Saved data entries
---+---

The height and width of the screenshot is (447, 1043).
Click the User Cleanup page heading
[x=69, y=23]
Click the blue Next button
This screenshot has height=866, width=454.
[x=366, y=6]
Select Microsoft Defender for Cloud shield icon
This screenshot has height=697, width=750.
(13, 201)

---+---

(WHAT YOU HAVE TO DO) Precisely reproduce all the entries shown above.

(ANSWER BOX)
The height and width of the screenshot is (447, 1043).
Click the User Cleanup page heading
[x=69, y=23]
Click the blue Next button
This screenshot has height=866, width=454.
[x=366, y=6]
Select Microsoft Defender for Cloud shield icon
This screenshot has height=697, width=750.
(13, 201)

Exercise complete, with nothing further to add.